Top of DOCUMENT PASSAGE
Nuclear waste shipments from northern New Mexico’s Los Alamos National Laboratory in the Waste Isolation Pilot Plant near Carlsbad numbered beyond the U.S. Department of Energy goals for the past year, after pressure from the State of New Mexico to increase in-state waste management.
The DOE reported 52 shipments were sent from Los Alamos to WIPP in Fiscal Year 2022, running from Oct. 1, 2021, to Sept. 30, about 73 percent higher than the DOE’s goal for FY 2022 of 30 shipments.
Those shipments included about 130 cubic meters of waste, per the DOE, about 62, 55-gallon drums.
Transuranic (TRU) waste consisting of clothing materials, equipment and other refuse contaminated by radiation during activities around the country, is shipped from laboratories and other DOE nuclear sites via truck to WIPP for disposal via burial in a salt mine about 2,000 feet underground.
DOE said its goal for the next fiscal year was 40 shipments of waste from Los Alamos, increasing by about a third.
The agency pointed to improvements in packaging and shipping of waste allowing the higher goal.
Ellen Gammon, director of waste management at N3B, the cleanup contractor at the lab, said an indoor loading facility installed by Triad National Security – the lab’s main operations contractor – helped the facility increase shipments by avoiding interruptions in waste processing during bad weather.
“Exceeding our FY22 goal means we’re successful at accelerating our movement of waste out of Technical Area 54, where we manage radioactive waste before it’s shipped offsite to a permanent disposal facility, Gammon said.
“The ability to use Triad’s indoor loading facility has allowed us to package waste for shipment in inclement weather.”
Much of the TRU waste at Los Alamos was produced during its nuclear weapons and research and production operations during the Manhattan Project and Cold War, records show.
It’s made up of protection clothing, tools and equipment contaminated by radioactive elements like plutonium and americium.
The lab also exceeded its non-TRU waste goals by about 100 containers, shipping offsite 350 containers of mixed low-level waste and low-level radioactive waste, about 560 cubic meters in about 2,690 drums.
That waste was not sent to WIPP, which is only permitted to accept TRU waste.
Ramping up waste removal from Los Alamos came as the New Mexico Environment Department and state lawmakers called on the DOE to prioritize the facility for waste disposal, arguing New Mexico should see the most benefit from the repository in its southeast corner.
“Stakeholder engagement is an important part of the EM-LA cleanup mission, and the feedback I receive is shipping more TRU waste to WIPP should be a key priority,” said manager of the DOE’s Los Alamos Office of Environmental Management Michael Mikolanis.
“We surpassed our FY22 TRU waste shipment goal by over 70 percent, which is a testament to our focus to get legacy waste off the hill and to our commitment to the citizens of New Mexico.”
In a letter sent on Dec. 22, 2021, NMED Cabinet Secretary James Kenney opposed the DOE entering into contracts to prioritize waste from out of state without consulting the State of New Mexico.
Bottom of DOCUMENT PASSAGE
Top of DATA SHOWN
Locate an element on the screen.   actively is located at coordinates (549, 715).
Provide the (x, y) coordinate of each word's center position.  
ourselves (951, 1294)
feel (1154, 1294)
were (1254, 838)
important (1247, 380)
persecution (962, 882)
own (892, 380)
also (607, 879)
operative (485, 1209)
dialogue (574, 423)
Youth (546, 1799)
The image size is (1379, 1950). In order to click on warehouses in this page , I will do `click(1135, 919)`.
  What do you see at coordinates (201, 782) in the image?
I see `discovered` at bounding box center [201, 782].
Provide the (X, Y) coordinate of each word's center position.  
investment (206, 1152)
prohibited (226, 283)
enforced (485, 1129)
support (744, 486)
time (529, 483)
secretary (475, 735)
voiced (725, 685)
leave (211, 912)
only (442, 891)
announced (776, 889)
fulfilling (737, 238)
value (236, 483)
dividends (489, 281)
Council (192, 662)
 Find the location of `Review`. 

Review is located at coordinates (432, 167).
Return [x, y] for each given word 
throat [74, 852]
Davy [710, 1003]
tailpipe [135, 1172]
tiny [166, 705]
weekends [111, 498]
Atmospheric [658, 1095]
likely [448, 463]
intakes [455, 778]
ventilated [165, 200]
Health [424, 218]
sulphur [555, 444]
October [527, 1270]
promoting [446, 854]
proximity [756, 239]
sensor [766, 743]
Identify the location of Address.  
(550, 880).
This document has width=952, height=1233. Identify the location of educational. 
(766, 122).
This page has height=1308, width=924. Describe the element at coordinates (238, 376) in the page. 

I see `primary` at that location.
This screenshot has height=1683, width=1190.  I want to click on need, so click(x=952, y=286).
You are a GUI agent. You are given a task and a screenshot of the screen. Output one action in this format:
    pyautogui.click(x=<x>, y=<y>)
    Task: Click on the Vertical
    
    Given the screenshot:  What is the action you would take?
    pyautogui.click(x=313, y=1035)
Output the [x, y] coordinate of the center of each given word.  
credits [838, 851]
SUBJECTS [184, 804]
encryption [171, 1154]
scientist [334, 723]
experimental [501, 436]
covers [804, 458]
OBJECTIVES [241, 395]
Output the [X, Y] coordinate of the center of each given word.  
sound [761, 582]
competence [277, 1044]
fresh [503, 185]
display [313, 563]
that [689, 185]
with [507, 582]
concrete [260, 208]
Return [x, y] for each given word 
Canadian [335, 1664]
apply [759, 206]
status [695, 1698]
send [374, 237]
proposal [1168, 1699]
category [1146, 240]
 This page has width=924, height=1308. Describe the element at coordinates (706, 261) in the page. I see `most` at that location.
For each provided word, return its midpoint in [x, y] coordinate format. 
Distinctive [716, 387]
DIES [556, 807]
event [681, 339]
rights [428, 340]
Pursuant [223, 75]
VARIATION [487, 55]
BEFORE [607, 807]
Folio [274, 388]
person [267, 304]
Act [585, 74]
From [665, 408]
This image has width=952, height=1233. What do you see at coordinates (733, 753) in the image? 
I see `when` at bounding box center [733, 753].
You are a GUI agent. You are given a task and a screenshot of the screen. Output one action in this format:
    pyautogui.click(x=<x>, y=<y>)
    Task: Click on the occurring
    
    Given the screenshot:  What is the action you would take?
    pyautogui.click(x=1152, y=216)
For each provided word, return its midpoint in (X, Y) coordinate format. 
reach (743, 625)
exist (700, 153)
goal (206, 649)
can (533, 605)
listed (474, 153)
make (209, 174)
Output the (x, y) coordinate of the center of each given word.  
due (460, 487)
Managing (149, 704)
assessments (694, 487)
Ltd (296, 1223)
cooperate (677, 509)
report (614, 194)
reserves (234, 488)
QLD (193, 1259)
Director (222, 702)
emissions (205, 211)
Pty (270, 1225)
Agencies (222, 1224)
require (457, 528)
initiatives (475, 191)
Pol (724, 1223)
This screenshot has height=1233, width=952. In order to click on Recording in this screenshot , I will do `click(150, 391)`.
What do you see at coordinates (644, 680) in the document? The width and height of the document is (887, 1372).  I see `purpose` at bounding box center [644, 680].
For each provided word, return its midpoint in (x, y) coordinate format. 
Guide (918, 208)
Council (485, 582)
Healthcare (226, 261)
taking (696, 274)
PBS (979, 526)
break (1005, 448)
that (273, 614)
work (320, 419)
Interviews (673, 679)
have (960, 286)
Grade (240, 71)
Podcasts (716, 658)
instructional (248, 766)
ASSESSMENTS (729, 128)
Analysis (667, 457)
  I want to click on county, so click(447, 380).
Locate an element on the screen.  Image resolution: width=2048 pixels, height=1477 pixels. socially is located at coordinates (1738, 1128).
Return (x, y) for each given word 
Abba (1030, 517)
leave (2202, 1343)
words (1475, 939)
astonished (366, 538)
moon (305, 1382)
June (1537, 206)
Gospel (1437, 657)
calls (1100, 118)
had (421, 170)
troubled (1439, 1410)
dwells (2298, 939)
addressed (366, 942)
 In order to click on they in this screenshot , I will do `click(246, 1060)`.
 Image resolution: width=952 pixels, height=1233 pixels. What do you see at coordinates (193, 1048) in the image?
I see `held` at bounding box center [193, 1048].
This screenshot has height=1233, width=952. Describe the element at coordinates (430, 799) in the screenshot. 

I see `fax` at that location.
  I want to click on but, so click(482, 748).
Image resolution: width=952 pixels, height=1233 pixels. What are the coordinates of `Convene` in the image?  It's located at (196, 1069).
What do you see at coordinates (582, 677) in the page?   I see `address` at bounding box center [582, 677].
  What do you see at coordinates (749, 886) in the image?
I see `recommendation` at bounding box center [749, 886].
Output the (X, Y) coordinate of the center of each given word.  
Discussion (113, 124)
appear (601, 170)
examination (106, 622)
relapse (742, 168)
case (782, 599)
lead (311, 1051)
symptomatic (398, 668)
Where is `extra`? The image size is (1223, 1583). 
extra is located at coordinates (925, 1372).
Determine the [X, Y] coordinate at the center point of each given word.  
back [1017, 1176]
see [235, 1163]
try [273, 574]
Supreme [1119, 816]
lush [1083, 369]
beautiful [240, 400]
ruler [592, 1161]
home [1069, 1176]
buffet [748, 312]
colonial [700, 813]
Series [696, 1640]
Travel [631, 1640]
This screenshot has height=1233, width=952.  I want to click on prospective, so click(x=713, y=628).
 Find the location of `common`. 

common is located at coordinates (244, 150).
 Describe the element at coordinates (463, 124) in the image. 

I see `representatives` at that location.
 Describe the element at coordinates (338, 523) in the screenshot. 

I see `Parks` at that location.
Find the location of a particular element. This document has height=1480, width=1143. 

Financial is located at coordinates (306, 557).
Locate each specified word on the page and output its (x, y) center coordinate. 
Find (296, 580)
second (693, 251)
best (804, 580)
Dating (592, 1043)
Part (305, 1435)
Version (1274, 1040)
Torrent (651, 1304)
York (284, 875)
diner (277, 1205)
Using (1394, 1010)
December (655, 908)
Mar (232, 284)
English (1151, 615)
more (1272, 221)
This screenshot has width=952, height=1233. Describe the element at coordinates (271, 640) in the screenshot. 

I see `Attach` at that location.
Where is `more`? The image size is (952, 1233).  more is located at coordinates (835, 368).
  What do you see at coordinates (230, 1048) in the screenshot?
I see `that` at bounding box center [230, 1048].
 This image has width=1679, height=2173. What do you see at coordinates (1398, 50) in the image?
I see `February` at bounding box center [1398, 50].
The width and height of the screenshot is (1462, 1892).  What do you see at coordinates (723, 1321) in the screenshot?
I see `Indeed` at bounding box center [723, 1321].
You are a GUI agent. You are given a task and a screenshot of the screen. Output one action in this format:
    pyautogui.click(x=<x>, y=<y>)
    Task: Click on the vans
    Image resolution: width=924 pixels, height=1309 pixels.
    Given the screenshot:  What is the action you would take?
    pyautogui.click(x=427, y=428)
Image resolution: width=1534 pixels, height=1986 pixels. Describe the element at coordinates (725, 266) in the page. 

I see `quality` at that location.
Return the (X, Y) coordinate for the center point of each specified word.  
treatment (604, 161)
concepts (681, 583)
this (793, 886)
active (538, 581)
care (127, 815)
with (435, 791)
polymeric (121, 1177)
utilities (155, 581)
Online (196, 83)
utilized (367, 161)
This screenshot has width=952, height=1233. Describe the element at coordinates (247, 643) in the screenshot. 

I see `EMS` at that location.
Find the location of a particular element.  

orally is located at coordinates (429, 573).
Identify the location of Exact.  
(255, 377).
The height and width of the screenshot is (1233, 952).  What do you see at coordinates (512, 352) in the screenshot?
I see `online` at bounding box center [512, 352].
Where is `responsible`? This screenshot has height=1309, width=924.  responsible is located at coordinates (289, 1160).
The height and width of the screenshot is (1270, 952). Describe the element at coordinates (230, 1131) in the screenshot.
Bottom of DATA SHOWN
**TASKS AND EXERCISES**
**a.** How would you render this sentence from the article on Los Alamos waste shipments in Spanish: "That waste was not sent to WIPP, which is only permitted to accept TRU waste."
**b.** In the article on Los Alamos waste shipments, how did the indoor loading facility help increase shipments? Answer in one to three sentences.
The rows aren't needed for anything here.

**RESPONSES PER TASK**
**a.** Ese desecho no fue enviado a WIPP, que solo está autorizado para aceptar desechos TRU.

**b.** It let workers package waste for shipment in inclement weather. This avoided interruptions in waste processing during bad weather.